----- Input -----

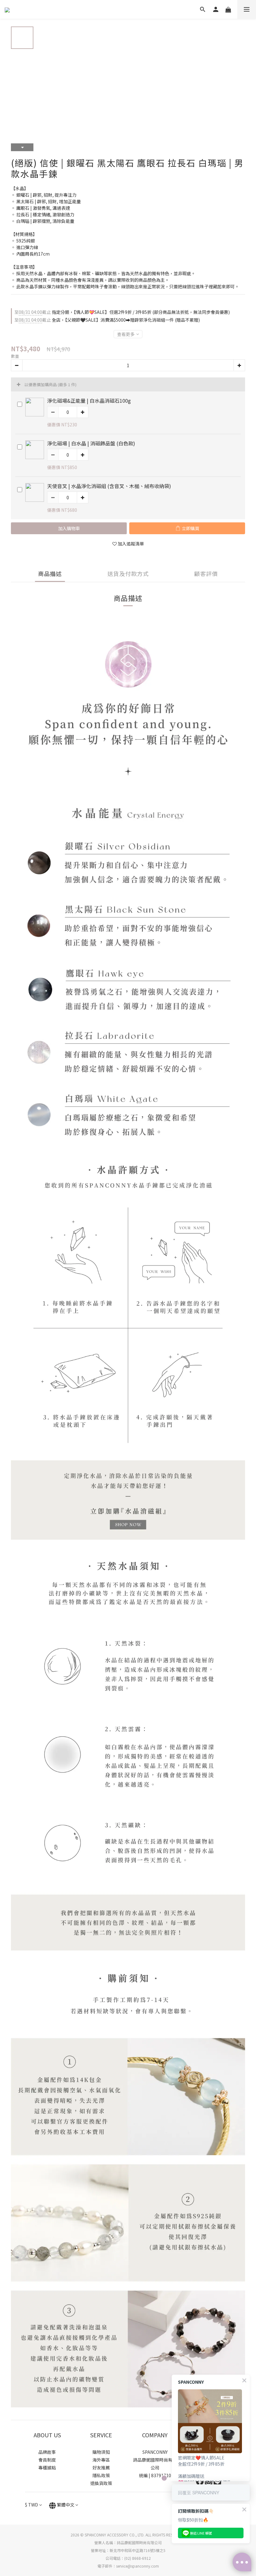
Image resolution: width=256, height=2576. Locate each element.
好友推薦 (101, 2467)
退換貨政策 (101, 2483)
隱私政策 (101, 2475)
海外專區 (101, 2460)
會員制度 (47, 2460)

-----
----- Input -----

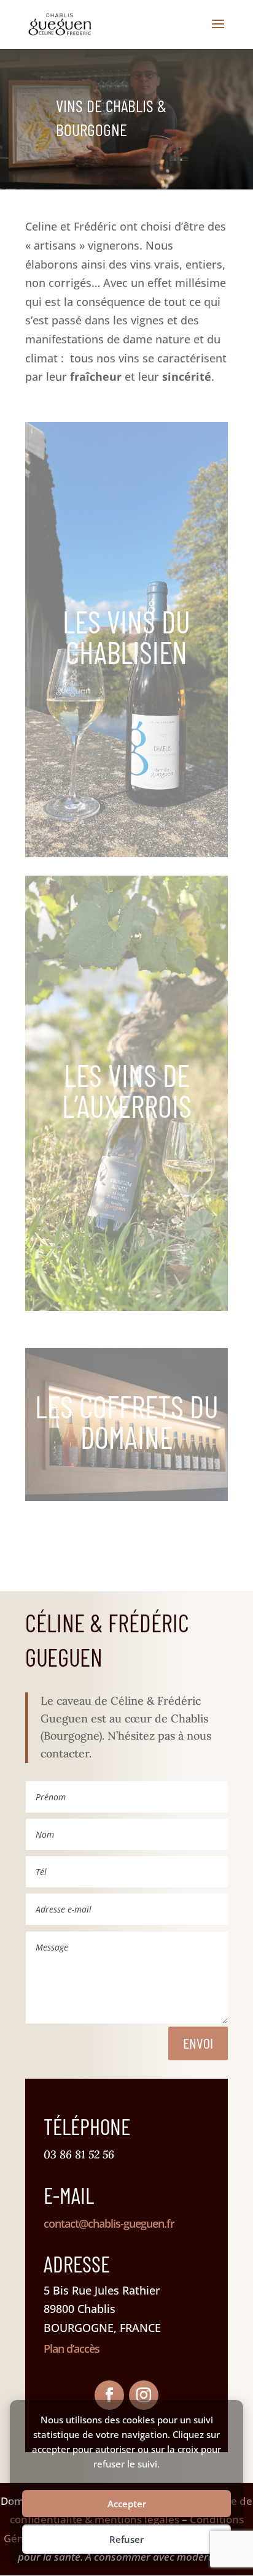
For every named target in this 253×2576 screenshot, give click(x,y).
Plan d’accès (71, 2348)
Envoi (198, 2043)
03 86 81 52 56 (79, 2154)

-----

Work instruction ->
When the line with "Image resolution: width=256, height=2576." is reached in the data above, start copying there, and copy each line exactly until the line with "會員制度 (47, 2460)" has been copied; copy nothing else.

Result ->
Image resolution: width=256, height=2576. Locate each element.
好友推薦 (101, 2467)
退換貨政策 (101, 2483)
隱私政策 (101, 2475)
海外專區 (101, 2460)
會員制度 (47, 2460)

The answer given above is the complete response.